Parallèlement Myriam Schott regrette, le coût des charges de main d’œuvre qui les incite à remettre en cause la pérennité de leur production d’asperges malgré une main d’œuvre compétente et travailleuse. Son mari, rappelle que la production a commencé sur l’exploitation en 1946 à l’initiative de son grand père mais que faute d’une structuration de la filière et de prix inférieurs outre Rhin, ils ne sauront résister. Ils ont donc fait le choix de se spécialiser en production d’oignons pour une filière locale, Arômes d’Alsace.

Les gens du voyage continuent à être un sujet d’inquiétude récurrent. En effet, selon Jean-Marie Schoenel, responsable de l’ESAT Sonnenhof de Bischwiller, les gens du voyage se sont arrêtées quatre fois sur les prairies de l’exploitation, le plus souvent avant la fenaison ou avant les coupes de regain. « Au delà de la parcelle endommagée et des pertes directes, il y a aussi tous les déchets laissés sur les parcelles avoisinantes », regrette t’il. Marcel Boos a quant à lui le sentiment que le médiateur ne joue pas toujours le jeu pour les grands rassemblements et les efforts nécessaires ne sont pas faits pour optimiser l’utilisation de friches plutôt que de terrains agricoles. Par ailleurs, le responsable de l’ESAT, avec 55 laitières de races Montbéliardes et un quota de 400.000 litres de lait s’offusque de la tournure prise par les négociations sur le nouveau programme Directive Nitrates. « Nous faisons déjà beaucoup de choses pour préserver la qualité de nos eaux. L’application voulue pour le cinquième programme est inappropriée à notre région et nos cultures, d’autant que ça ne prend aucunement en compte les mises aux normes récentes et les capacités de stockage actuelles. »

Un futur en demi teinte

Des dossiers restent critiques. Baptiste Dambacher, président cantonal des JA, interpelle le député sur la problématique de consommation du foncier et sur les difficultés d’installation des jeunes dans le secteur. Avec très peu de visibilité sur les prix pour le futur, les jeunes éprouvent des difficultés à trouver de nouveaux débouchés pour assurer un revenu supplémentaire si la génération précédente n’est pas encore en âge de prendre sa retraite. Pour le représentant des jeunes agriculteurs, la consommation du foncier doit se faire de façon plus réfléchie et si possible en utilisant des zones de friches laissées à l’abandon, afin de laisser à l’agriculture le maximum de surface possible. Même si Monsieur Sturni se montre sensible à cette approche, il rappelle la nécessité de « trouver les meilleurs compromis afin d’assurer la durabilité de l’ensemble du territoire. »

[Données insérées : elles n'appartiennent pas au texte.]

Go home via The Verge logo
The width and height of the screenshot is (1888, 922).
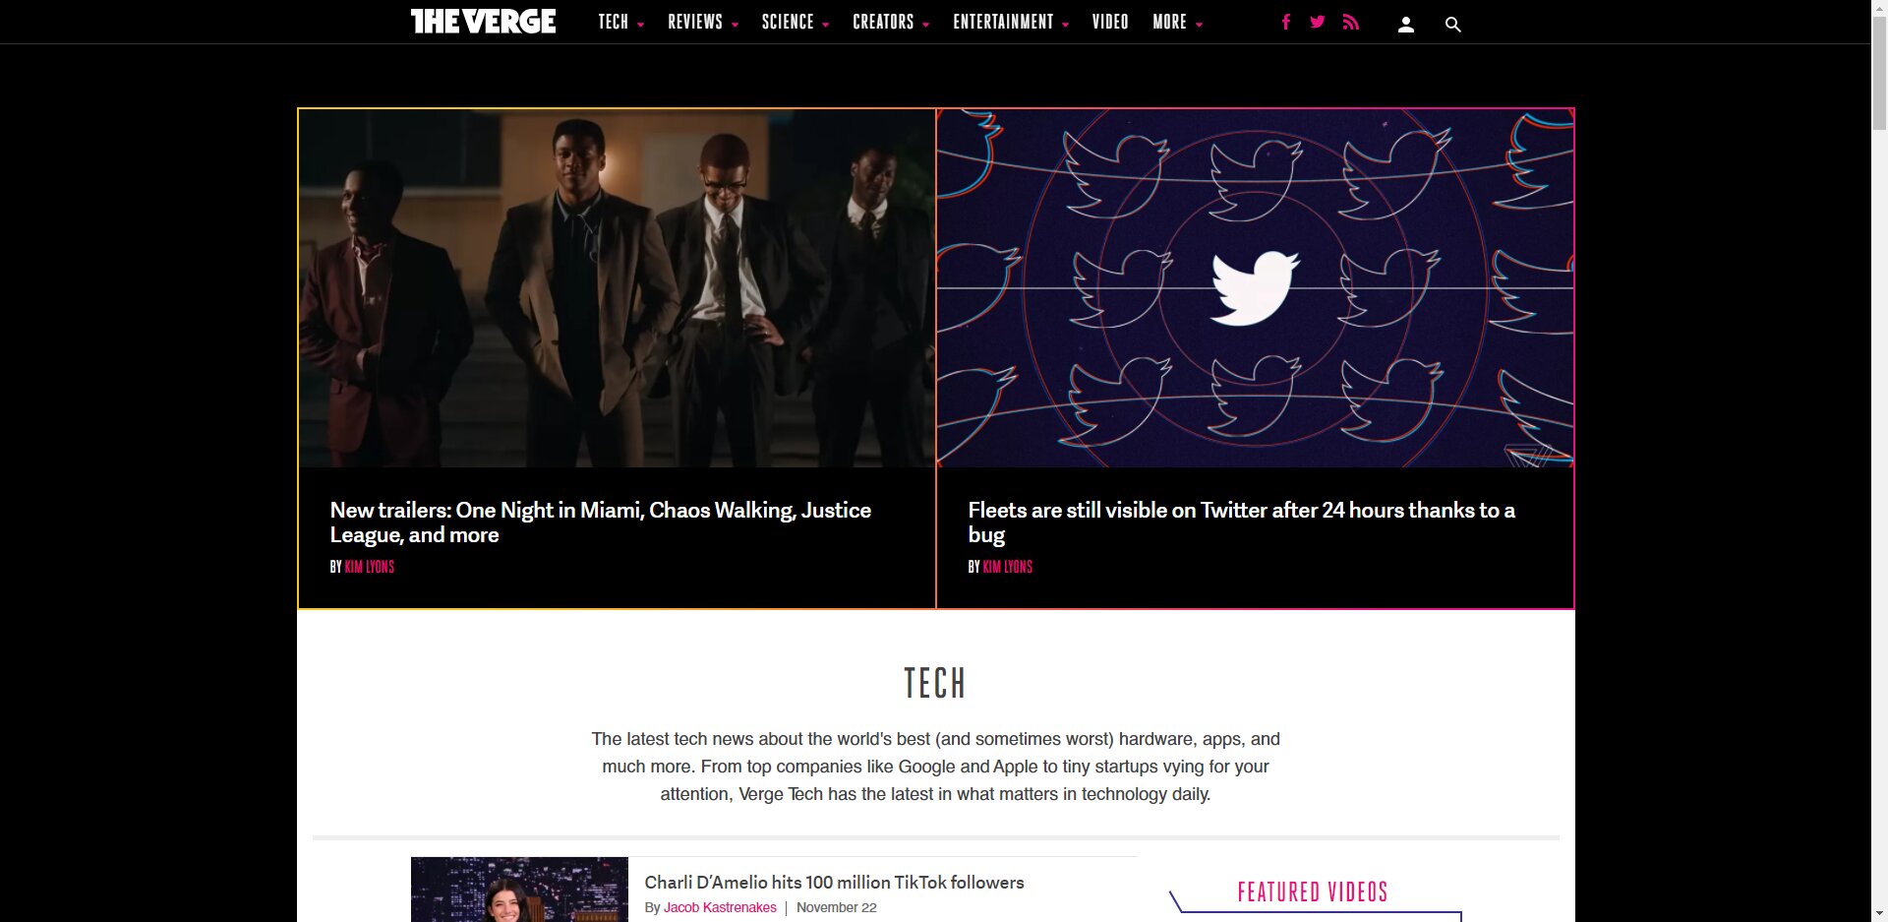[483, 22]
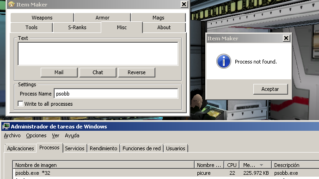Open the Weapons tab
Screen dimensions: 319x179
42,18
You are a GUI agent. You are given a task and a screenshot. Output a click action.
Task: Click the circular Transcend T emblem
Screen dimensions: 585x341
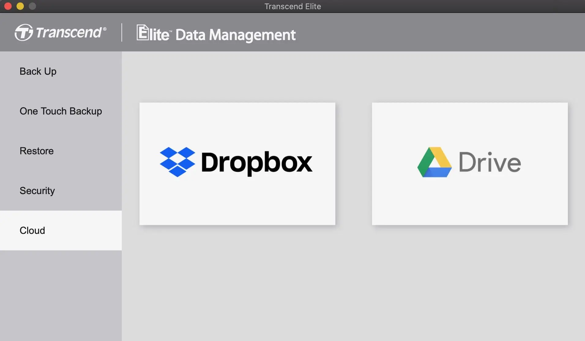[24, 32]
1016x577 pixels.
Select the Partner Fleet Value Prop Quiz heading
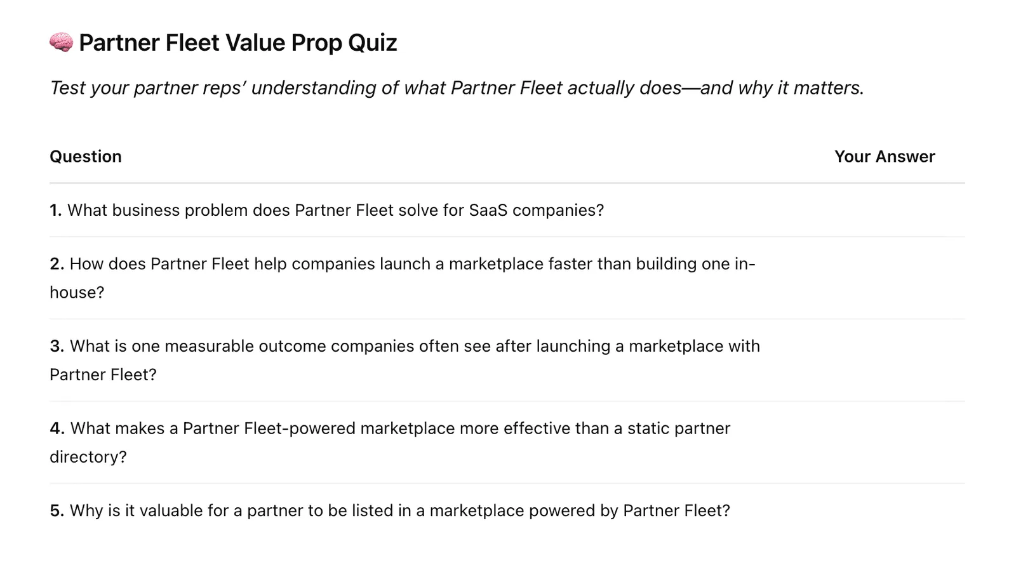coord(238,43)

« Malgré un budget conforté pour la prochaine programmation de la Pac, même si le DPU moyen en Alsace est en moyenne de 70€ supérieur au DPU moyen français, il reste de nombreuses disparités au sein même de l’Alsace » comme le souligne Marcel Boos. Même si la convergence ne sera que de 70%, contrairement aux 100% initialement prévus, il ne faut pas oublier que les exploitations alsaciennes dont la surface exploitée est plus petite, seront fortement pénalisées.

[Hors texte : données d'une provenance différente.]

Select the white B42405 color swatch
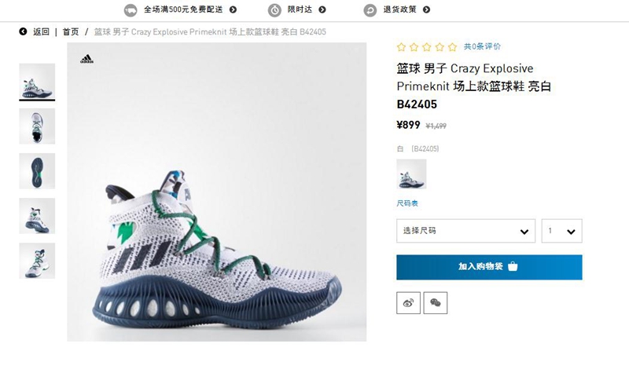 (x=411, y=174)
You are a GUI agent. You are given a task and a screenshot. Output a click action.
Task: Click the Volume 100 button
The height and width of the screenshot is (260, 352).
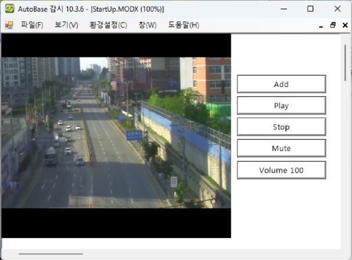(281, 170)
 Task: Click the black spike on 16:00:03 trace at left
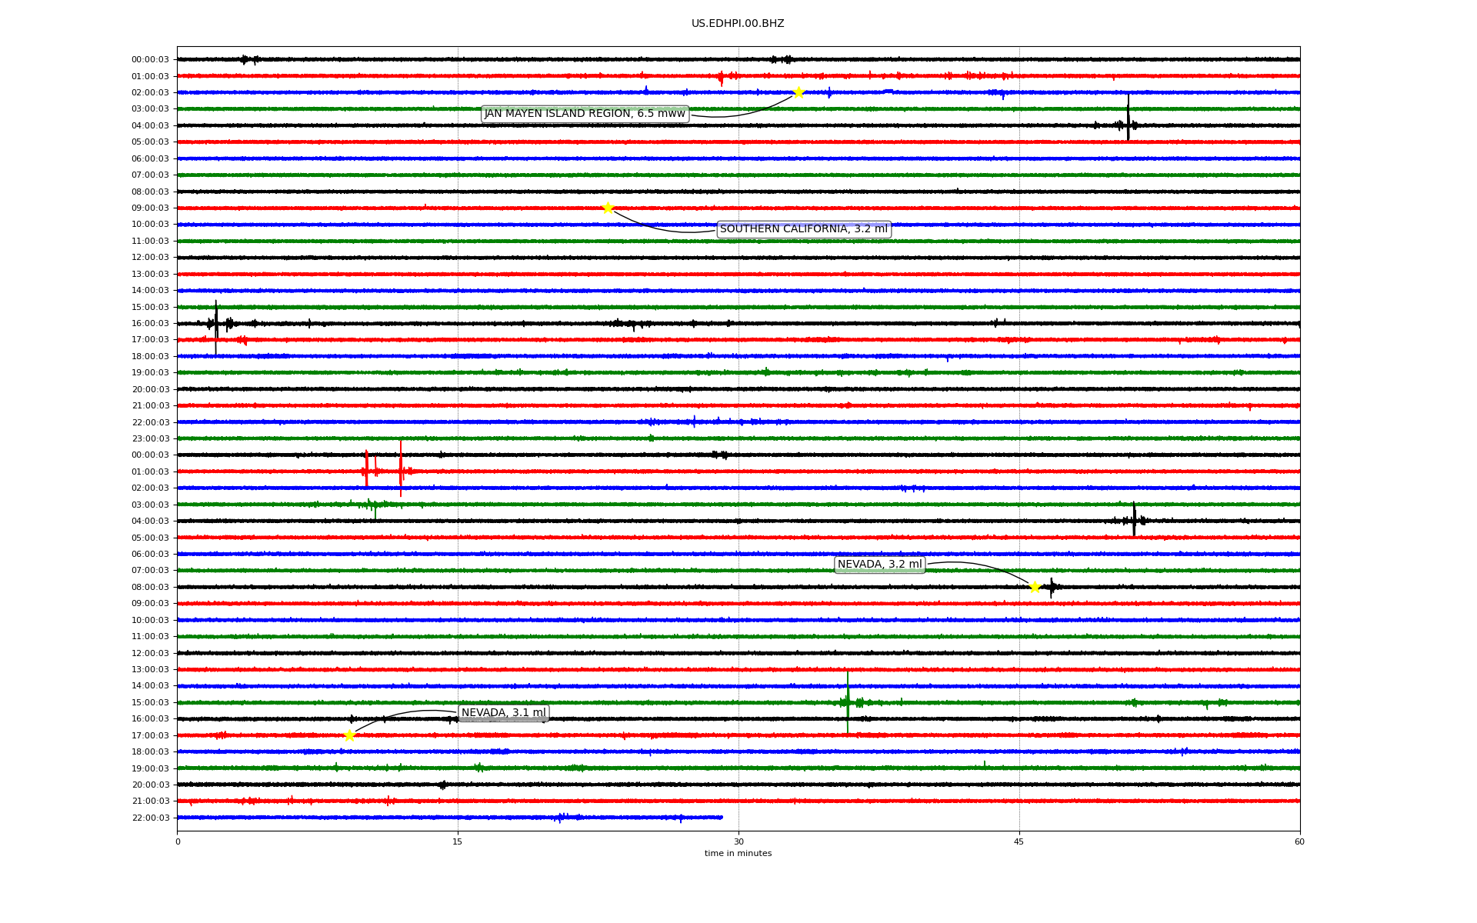tap(216, 323)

Un autre débat d’actualité inquiète, les agriculteurs alsaciens, se sentent menacés par l’écotaxe qui viendrait taxer plusieurs fois les productions locales mais une seule fois les produits d’importation, pénalisant une fois encore la profession localement.

Le député Sturni, s’est montré sensible aux inquiétudes du monde agricole est souhaite que ces rencontres se prolongent en 2014 et se dit prêt à faire remonter des exemples chiffrés.